Leader in the Local Civil Rights Movement.

Personal details
- Born: May 15, 1910 Bibb County, Alabama, U.S.
- Died: May 12, 2004 (aged 93)
- Education: Stillman College
- Occupation: Library founder and Civil rights worker

= Ruth Bolden =

American activist (1910–2004)

Ruth Bolden (May 15, 1910 - May 12, 2004) was a library founder and civil rights worker. She helped found what would become the Weaver-Bolden Branch Library (part of the Tuscaloosa Public Library system) in Tuscaloosa, Alabama, which is now named in honor of her and of Dr. George Weaver.

==Life and career==
Bolden was born in Bibb County, Alabama, on May 15, 1910. She worked to put herself through school and graduated from Stillman College in 1952. She later received her master's degree in library science from Atlanta University.

In 1948, she procured county money to start a library in the local community center in West Tuscaloosa (West End). In 1961, she secured funding to build a new library. She was the first librarian of that library and requested that the library be named for Dr. George Augustus Weaver (1872 -1939), a prominent black citizen who allowed local young people to use his private library. In 1991, this branch of the Tuscaloosa Public Library was renamed the Weaver-Bolden branch in her honor.

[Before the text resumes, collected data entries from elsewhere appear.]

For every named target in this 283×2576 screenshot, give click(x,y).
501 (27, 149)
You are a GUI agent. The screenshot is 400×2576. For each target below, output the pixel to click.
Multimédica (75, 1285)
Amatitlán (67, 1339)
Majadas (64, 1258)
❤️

Bolden was a follower of T.Y. Rogers, who was a leader in the local Civil Rights Movement. She was a member of the Tuscaloosa Citizens Action Committee and helped register blacks to vote.

Bolden was among those who were in First African Baptist Church planning a civil rights march when it was tear-gassed by local authorities on June 9, 1964, a day known by many as "Bloody Tuesday".

== Awards and recognitions ==
Bolden held several distinguished memberships and honors, including membership in the First African Baptist Church, the League of Women Voters, Bryce Human Rights Committee (appointed by the Federal Court), the Tuscaloosa County Jury Commission and was president of the Stillman College National Alumni Association. Bolden was also named Alabama Black Woman of the Year.

"Readers are leaders" was her motto. Mrs. Bolden passed on May 12, 2004, three days before her 94th birthday, and is buried in Cedar Oak Memorial Park in Tuscaloosa, Alabama.